Pew’s survey of more than 1,800 parents across the country, conducted this fall, found both men and women struggle to balance job responsibilities with family life. More than three-quarters of mothers and half of fathers in the United States said they had passed up work opportunities, switched jobs or quit to tend to their kids. When both parents work full time, the woman is the top earner 22 percent of the time. Still, figuring out how to manage work and parenting has been hard. “You’re not spending as much time with your baby as you want, you’re not doing the job you want to be doing at work, you’re not seeing your friends hardly ever”. Horowitz said that men and women both said they were equally focused, although 60 percent who said that also noted that the father earns more than the mother. “It’s also good for each of them as individuals, as well as for their children”.
Parents don’t have time for bad journalism.
More than 80 percent of working parents say they feel rushed at least a few of the time.
This rings true to Gault Caviness, who says that black women, in particular, can be stoic, which is also why they may feel less judged than white moms.
Historically, white and black mothers have been more likely to work outside the home than Asian and Latina mothers, and foreign-born mothers have been particularly likely to stay home, Pew has found.
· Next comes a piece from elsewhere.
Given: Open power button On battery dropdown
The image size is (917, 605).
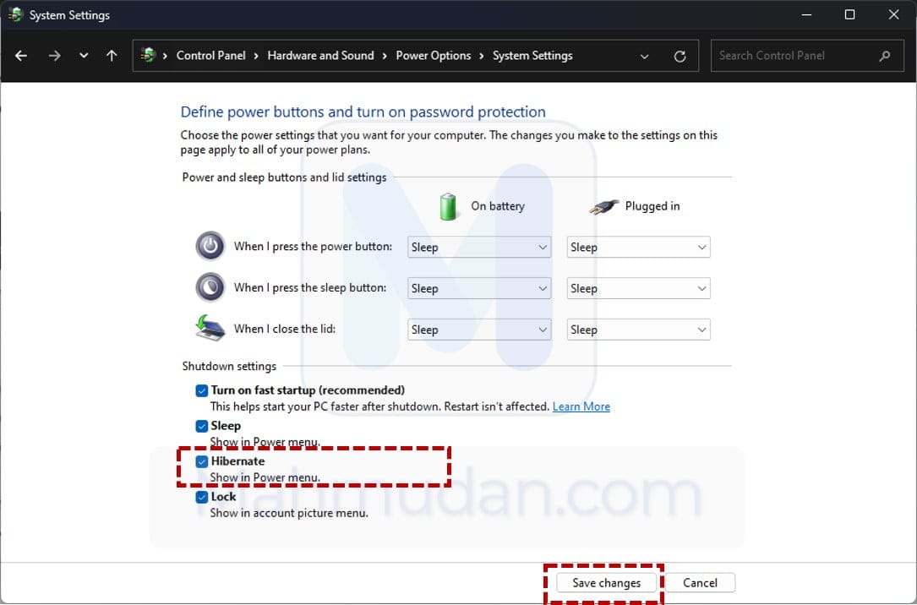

Same-sex parents were included in the survey but were too small of a sample to break out separately, a Pew spokesperson said.
Fathers, for their part, put in more time at work, but here, too, the difference is modest.
The shift has economic implications. Just 26 percent of households fit the “traditional” model of parental labor, in which the father works full time and the mother does not work outside the home.
“As they’re being squeezed harder at work, the pressures for egalitarian parenting are increasing at home”, Blair-Loy said. “African-Americans, on average, have higher poverty and lower level types of jobs (such that perhaps when they leave the workplace at night, they no longer have work responsibilities), higher religiosity, and are twice as likely to live in extended-family households”, she says. “It is a long-standing observation that black couples have a more equal division of household labor between husbands and wives than white couples do”, he tells Yahoo Parenting.